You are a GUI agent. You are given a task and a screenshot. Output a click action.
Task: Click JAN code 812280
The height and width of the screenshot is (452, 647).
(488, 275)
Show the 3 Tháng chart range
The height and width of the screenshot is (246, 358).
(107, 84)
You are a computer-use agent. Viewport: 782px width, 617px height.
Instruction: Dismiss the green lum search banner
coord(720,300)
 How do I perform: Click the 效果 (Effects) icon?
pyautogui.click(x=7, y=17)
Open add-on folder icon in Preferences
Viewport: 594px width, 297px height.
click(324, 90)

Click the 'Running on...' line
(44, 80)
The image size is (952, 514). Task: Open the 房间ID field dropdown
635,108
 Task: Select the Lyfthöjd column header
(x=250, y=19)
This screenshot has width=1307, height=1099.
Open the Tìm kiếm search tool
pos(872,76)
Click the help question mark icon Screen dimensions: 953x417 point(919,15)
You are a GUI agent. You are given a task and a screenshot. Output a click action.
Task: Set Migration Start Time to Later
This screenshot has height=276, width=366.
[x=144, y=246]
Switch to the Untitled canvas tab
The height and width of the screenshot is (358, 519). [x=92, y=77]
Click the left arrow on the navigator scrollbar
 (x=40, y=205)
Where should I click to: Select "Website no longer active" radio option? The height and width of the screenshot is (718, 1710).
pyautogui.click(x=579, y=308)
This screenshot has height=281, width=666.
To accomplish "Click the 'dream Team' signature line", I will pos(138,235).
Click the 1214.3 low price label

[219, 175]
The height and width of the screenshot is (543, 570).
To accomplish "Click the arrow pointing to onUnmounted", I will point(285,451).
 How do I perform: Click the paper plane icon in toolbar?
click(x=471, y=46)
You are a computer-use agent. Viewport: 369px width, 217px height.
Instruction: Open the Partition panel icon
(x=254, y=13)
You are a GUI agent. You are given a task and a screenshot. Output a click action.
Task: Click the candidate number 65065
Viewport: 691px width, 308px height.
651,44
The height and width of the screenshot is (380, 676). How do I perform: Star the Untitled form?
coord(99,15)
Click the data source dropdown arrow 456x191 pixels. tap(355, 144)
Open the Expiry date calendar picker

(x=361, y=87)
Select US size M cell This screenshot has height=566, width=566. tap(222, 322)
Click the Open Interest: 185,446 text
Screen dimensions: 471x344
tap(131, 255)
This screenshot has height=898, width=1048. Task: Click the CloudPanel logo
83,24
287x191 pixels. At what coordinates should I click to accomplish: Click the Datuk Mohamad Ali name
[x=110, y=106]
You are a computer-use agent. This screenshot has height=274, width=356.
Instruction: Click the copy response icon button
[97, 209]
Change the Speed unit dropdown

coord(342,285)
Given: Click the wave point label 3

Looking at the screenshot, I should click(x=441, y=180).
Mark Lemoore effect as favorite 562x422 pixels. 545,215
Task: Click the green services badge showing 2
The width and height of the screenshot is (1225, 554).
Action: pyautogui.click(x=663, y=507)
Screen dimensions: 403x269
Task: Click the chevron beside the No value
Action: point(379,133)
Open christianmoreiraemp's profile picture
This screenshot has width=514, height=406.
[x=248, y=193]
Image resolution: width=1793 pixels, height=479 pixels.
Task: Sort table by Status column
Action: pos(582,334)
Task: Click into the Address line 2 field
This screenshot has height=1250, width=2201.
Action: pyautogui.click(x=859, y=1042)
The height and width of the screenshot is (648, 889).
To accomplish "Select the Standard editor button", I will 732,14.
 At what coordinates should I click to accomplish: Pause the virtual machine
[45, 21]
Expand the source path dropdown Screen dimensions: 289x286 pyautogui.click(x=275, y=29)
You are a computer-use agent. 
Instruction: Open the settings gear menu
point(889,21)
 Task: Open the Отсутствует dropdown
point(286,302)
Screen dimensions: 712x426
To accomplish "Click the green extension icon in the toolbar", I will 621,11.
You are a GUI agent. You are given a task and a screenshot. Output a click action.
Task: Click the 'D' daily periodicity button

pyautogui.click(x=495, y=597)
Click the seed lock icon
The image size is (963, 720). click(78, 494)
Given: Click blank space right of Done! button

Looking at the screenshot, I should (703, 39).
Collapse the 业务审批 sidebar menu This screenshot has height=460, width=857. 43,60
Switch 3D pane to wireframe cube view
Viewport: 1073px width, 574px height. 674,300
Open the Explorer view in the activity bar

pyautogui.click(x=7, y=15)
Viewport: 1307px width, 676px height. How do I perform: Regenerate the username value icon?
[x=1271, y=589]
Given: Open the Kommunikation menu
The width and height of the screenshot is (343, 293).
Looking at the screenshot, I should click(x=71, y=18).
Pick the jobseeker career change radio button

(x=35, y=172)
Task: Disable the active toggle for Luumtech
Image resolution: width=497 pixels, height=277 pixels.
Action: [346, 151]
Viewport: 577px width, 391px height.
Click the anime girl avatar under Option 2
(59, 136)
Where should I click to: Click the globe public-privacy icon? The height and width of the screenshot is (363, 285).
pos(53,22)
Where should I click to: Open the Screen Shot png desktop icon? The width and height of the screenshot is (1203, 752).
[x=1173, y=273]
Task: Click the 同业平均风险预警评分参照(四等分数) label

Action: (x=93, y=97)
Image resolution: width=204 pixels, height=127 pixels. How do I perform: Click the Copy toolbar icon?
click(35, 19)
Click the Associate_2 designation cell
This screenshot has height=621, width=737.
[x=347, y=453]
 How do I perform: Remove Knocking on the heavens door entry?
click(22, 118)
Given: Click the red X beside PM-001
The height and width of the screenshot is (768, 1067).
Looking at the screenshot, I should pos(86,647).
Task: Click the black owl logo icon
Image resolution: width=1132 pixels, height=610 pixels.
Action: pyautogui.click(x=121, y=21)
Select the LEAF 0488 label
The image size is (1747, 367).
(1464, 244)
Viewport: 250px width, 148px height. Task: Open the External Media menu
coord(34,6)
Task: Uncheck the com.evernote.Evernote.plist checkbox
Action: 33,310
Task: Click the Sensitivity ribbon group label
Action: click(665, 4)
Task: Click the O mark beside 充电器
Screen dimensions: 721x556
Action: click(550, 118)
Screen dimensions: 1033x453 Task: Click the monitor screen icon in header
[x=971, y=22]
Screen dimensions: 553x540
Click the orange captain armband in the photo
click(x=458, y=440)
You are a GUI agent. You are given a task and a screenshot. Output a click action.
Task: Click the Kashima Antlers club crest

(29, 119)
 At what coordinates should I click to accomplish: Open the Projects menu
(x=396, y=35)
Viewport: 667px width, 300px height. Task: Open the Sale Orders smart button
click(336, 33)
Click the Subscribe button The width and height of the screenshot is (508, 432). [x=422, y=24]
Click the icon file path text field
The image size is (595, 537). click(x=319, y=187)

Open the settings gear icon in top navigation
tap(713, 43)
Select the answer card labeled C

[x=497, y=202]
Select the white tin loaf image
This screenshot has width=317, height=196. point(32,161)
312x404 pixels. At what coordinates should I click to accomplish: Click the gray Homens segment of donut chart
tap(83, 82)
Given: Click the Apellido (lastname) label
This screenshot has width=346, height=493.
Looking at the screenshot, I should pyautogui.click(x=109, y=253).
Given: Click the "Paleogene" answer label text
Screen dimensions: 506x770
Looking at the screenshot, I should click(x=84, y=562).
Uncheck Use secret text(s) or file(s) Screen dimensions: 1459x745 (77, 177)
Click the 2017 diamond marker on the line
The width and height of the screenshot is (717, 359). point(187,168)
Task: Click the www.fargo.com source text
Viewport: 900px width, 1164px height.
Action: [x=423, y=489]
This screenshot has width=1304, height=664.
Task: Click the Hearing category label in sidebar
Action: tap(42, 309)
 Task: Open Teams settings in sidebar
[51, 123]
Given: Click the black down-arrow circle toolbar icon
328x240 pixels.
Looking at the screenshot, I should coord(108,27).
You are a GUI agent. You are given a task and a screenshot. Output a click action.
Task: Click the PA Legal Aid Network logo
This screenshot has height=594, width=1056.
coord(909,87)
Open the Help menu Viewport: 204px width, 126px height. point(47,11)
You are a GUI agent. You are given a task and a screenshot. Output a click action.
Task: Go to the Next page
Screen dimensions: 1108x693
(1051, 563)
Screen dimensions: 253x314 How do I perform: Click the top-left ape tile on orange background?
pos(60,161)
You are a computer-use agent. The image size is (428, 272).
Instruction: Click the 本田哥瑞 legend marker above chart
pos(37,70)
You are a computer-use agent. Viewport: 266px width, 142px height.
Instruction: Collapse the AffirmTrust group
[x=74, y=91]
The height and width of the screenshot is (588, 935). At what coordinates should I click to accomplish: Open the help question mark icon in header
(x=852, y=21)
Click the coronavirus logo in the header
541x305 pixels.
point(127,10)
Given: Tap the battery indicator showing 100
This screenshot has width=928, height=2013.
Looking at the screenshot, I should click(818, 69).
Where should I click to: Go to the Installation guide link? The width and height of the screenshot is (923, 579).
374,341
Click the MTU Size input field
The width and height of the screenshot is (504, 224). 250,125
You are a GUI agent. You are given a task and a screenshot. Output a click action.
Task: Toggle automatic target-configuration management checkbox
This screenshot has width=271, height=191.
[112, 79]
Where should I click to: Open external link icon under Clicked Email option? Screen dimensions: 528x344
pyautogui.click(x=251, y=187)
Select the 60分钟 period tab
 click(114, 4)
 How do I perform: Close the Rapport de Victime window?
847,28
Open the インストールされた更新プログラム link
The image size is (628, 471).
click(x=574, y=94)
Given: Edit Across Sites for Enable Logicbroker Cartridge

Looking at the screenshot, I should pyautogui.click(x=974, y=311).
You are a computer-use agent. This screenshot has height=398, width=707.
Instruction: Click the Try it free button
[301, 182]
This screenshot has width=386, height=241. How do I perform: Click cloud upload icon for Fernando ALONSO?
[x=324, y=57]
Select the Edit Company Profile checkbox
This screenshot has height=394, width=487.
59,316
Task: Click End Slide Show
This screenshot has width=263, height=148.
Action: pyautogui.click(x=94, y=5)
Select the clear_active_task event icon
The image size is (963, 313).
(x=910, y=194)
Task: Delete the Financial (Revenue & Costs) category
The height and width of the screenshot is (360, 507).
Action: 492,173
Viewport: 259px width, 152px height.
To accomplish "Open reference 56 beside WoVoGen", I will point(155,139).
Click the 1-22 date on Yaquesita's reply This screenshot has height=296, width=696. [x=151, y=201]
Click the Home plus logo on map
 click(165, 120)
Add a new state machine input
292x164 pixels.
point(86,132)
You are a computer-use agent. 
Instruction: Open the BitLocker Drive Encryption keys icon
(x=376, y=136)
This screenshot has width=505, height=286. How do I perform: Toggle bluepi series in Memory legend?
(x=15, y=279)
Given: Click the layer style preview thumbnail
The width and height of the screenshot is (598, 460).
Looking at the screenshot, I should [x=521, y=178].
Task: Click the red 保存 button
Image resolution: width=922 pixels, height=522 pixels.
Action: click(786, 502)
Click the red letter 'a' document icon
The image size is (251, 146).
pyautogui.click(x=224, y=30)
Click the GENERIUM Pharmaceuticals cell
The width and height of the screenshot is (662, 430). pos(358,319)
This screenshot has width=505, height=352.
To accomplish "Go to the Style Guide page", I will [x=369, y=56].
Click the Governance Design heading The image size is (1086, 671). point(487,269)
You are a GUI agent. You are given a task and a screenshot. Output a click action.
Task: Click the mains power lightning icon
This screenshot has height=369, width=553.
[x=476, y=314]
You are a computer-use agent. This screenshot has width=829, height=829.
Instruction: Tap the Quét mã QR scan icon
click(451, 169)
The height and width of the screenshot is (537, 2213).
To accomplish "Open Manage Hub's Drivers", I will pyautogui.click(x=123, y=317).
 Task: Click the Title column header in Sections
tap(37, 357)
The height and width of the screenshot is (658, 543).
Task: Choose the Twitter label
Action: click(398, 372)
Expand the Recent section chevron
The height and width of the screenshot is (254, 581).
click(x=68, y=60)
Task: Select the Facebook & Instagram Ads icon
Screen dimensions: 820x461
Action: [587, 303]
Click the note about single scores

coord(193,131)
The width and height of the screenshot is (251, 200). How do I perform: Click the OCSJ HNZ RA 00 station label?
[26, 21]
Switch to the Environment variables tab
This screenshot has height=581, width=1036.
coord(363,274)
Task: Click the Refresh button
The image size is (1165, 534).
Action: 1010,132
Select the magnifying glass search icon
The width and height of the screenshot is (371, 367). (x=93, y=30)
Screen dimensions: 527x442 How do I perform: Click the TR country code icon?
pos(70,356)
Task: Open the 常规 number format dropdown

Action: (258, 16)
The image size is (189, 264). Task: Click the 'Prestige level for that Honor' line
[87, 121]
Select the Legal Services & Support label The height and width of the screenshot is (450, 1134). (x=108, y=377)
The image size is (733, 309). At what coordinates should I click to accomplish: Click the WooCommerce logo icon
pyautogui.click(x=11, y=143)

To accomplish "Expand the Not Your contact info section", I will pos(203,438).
--
Goal of the exercise: What you give back should be only the lines of the records above, starting at the line with "Task: Click the red 保存 button" and ending at the line with "This screenshot has width=505, height=352.", restated word for word.

Your solution:
Task: Click the red 保存 button
Image resolution: width=922 pixels, height=522 pixels.
Action: click(786, 502)
Click the red letter 'a' document icon
The image size is (251, 146).
pyautogui.click(x=224, y=30)
Click the GENERIUM Pharmaceuticals cell
The width and height of the screenshot is (662, 430). pos(358,319)
This screenshot has width=505, height=352.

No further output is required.